Only then will you know
how to give yourself to this world
so worthy of rescue.

Clearing by Martha Postlewaite

There is so much saving needed in this world of ours. Especially in this moment. Which is why this call for clearings and cupped hands seems so odd and out of place. Doesn’t this dear poet understand the urgency of the moment? Doesn’t she understand that we need to be lifting up our voices as loudly as we can, not carving out space for quiet? Doesn’t she understand that we need engaged hands not cupped hands, with all of us pushing as hard as we can against the tide and madly mending a world that is about to be torn in two? Well, yes, she certainly could be clueless. But it’s also clear that she thinks we are the wrong-headed ones. Hers is an invitation to see that our urgent, muscular mode of saving is just not what the world needs.

And of course she is correct. In our better and clearer moments, we know the world needs us to be grounded and centered before rushing into battle. We need those cupped hands to catch our breath before we cover them with boxing gloves and engage the fight.

We also know that creating clearings is never a waste of time. The dense forest homes we so carefully cultivate keep us safe and comfortable, but they also make it hard to see the horizon and the newly rising sun. Clearings let that new light in and in turn help us notice when we are applying old ways of being and thinking to a world that isn’t here anymore.

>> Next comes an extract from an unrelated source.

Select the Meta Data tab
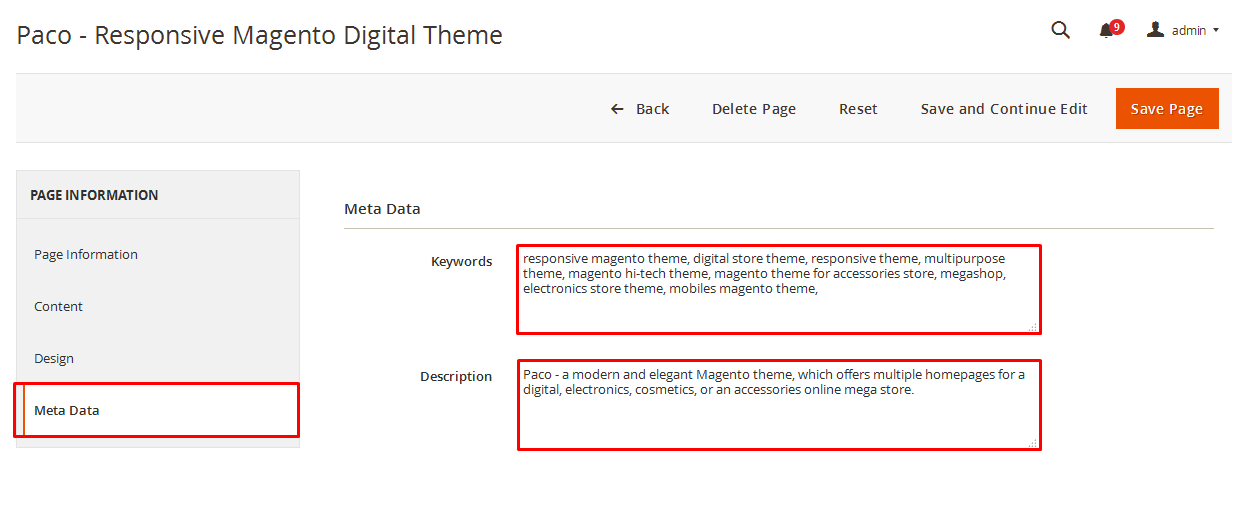Viewport: 1253px width, 508px height. (x=158, y=411)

Ah, that seems right. A good place to leave it. With us thanking the poet for her invitation to better understand what the world needs.

But there’s that pesky piece about the world handing our song back to us. That complicates things. It means this isn’t just an invitation to see what the world needs, but also an invitation to notice that the world sees us in need and is trying to give us a gift; an invitation to notice that the world is also an actor in this precious play, not just an object we are acting upon; an invitation to notice that while we are focused on saving the world, the world is also focused on saving us.

Or to put it another way, maybe the world is trying to love us. And we are being invited to let it. Maybe that is what this talk of cupped hands is all about.

And if so, what a way to begin this new church year! And maybe even what a way to travel through our lives all the time! With cupped hands, remembering and open to receiving the love of the world.